一週間前に書いた、四万十川源流の山、不入山で起こった遭難についてですが、現時点で遭難者は発見されておらず、ほぼ死亡が確定的になっています。
ただ、この遭難事故については、いくつかの謎があります。それは
①捜索が三日で打ち切られた
遭難の連絡が入った当日は警察や消防団ら大勢が捜索しましたが、途中の雨のせいで終了。
二日目の捜索は天候が良好にもかかわらず、午後三時で捜索終了。
そしてつぎの日で完全終了。
遭難から一週間後、二日かけて、高知県勤労者山岳連盟の有志が北側の沢沿いを捜索するも、手がかりなし。
この連盟の捜索が、実質的な「全ての」捜索の終わりとなった模様。
②何キロも離れた土産物屋での目撃情報
不入山からは何キロも離れた四国カルストの土産物屋で遭難者の目撃情報があり、土産物を買っていた、というのですが、これは人違いとみていいでしょう。
③自殺説
今年初夏に遭難事故が起こった城戸木森とは違い、今回の山は迷いこみそうな分岐はあまりありません。
それ故、遭難者は自殺目的で自ら遭難したとする説があります。これならば、捜索を三日で打ち切っても納得できます。
自殺目的での入 山の場合、捜索を一週間以上行うケースは殆どないのです。
いずれにしても、今回のケースの場合、登山パーティ(グループ)のリーダーに責任があることは否めません。
通常、先頭にリーダー、最後尾にサブ・リーダーを置き、パーティの登行に常に気を配らなければなりませんが、このパーティはそれを怠っていたのです。
ところで、何日か前の高知新聞で、前述の連盟会長が遭難をしないための心構えを述べており、その中に「登山は絶対に一人ではしないこと」を挙げていましたが、仲間同士の登山を何十年続けても、読図技術の向上はありません。
それはその連盟最古参で、高知県随一の歴史のある山岳会を見れば分かります。その会には私も、都会から高知に戻ってきた際、加入していたのですが、会の実態は「老人クラブの遠足会」と化しており、大半の会員が読図等の専門技術を有していなかったのです。
その会のあるパーティでは、30代のリーダーが読図技術が未熟だったため、土佐市の標高僅か400m代の低山・石土ノ森にすら登頂できなかったことがありました。
この山は山頂に神社があるため、道は昔から整備されているのですが、読図ができないため、分岐で正しいコースを見分けることができなかったのです。
登山で一番大事なのは読図です。これをマスターするには、最初、一人で山裾に集落が広がる無名峰の低山に登ってみることです。

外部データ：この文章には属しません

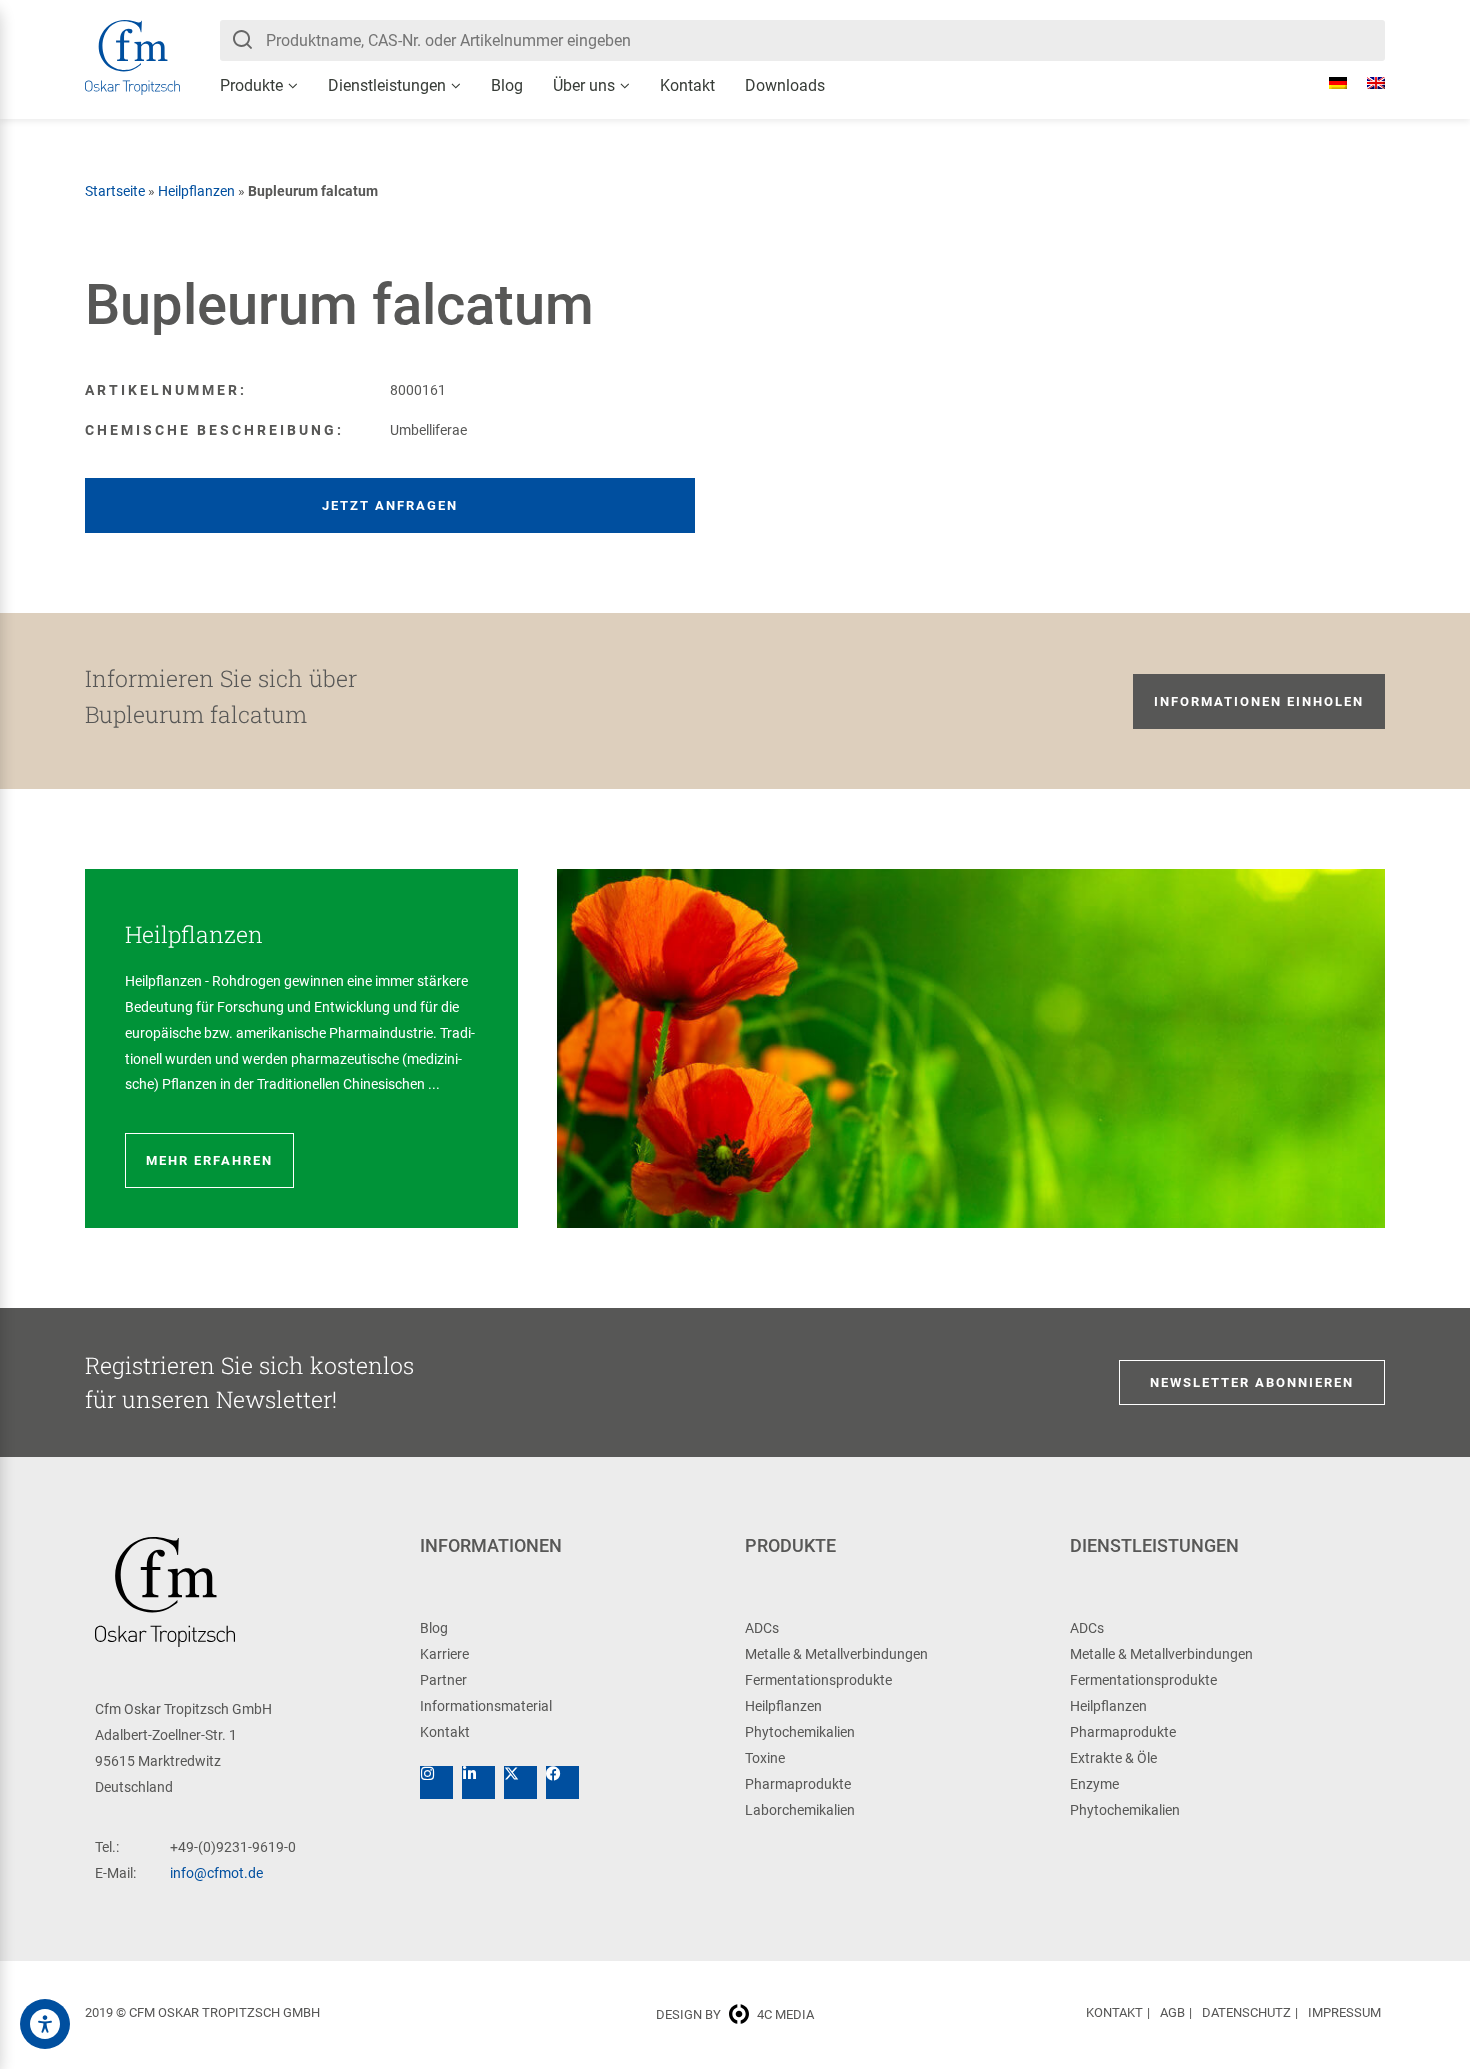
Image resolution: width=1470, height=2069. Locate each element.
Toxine (765, 1758)
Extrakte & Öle (1113, 1758)
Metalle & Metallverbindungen (836, 1654)
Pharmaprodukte (798, 1784)
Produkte (251, 85)
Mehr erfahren (209, 1160)
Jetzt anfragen (390, 505)
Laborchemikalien (800, 1810)
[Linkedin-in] (478, 1782)
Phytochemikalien (800, 1732)
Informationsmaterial (486, 1706)
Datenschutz (1246, 2012)
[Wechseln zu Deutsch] (1328, 83)
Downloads (785, 85)
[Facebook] (562, 1782)
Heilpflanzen (196, 191)
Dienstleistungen (387, 85)
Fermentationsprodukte (818, 1680)
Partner (443, 1680)
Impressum (1344, 2012)
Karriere (444, 1654)
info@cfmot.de (216, 1873)
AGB (1172, 2012)
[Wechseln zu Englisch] (1366, 83)
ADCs (762, 1628)
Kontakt (687, 85)
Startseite (115, 191)
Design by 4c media (735, 2014)
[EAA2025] (45, 2024)
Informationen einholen (1259, 701)
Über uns (584, 85)
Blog (507, 85)
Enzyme (1094, 1784)
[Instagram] (436, 1782)
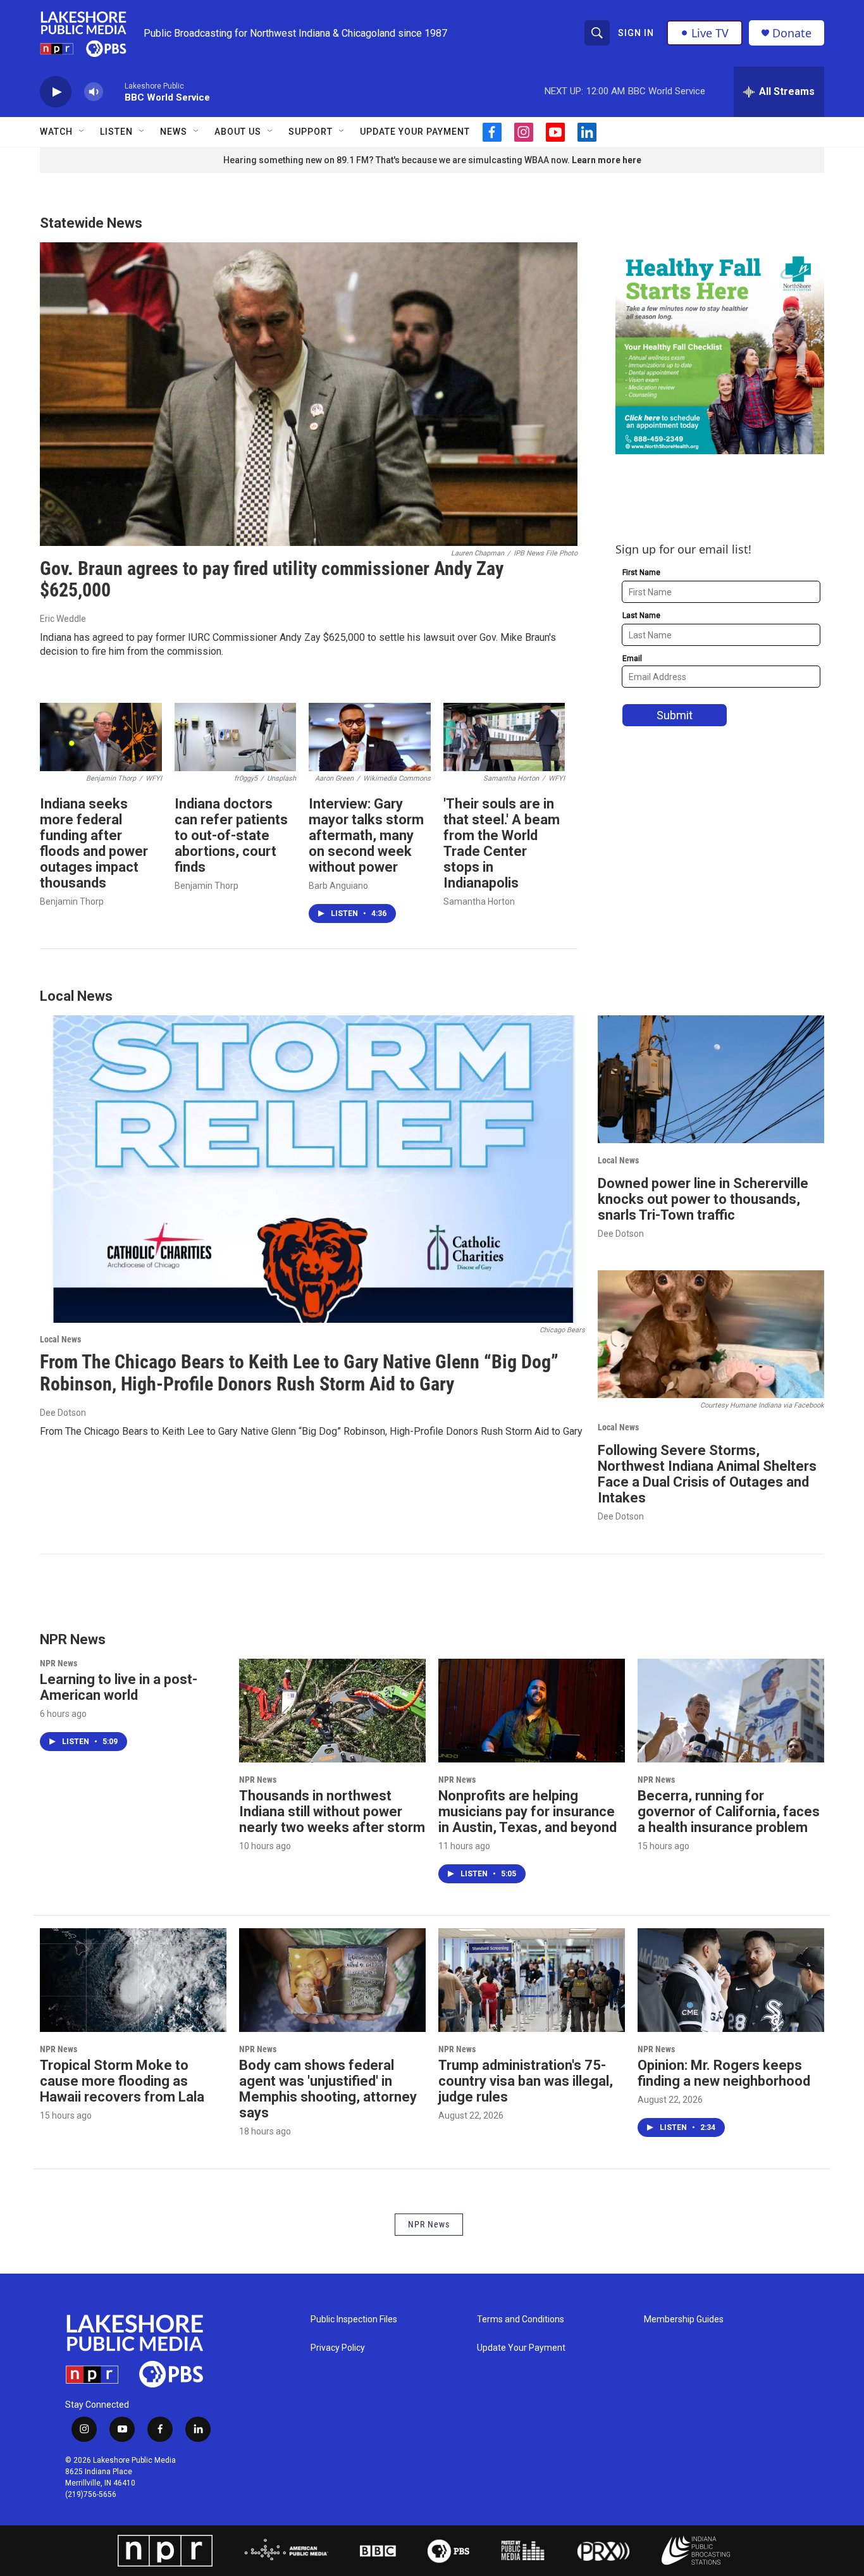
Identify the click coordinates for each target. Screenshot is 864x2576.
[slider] (114, 91)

ある程度のメジャー山での登山経験があれば、登山道が地図に記されてない山でも、どの尾根にコースがあるのかは大体分かるはずです。
山裾周囲に集落があれば、例え道に迷っても藪漕ぎして何とか麓に下山することができます。
そういう登山を繰り返していき、自信がつけば、山深い高山の無名峰にチャレンジするのです。
尚、ヒマラヤ等海外の登山経験者が国内の標高数百メートル程度の山で遭難するケースも多々ありますが、超高山は森林限界を超えているため、見通しがきき、ルート選定が容易です。
しかし標高が低い山は樹林に覆われているため、見通しがきかず、尚且つ、森林作業道や炭焼き窯跡道、獣道等、多くの道が交差・錯綜しているため、道に迷い易いのです。
'03年にはモンブラン登頂経験者がリーダーを務める30名の登山パーティが、国内の低山で遭難しています。
そんな訳でみなさんも、登山は例えグループで行ったとしても、「自己責任」であることを忘れないで下さい。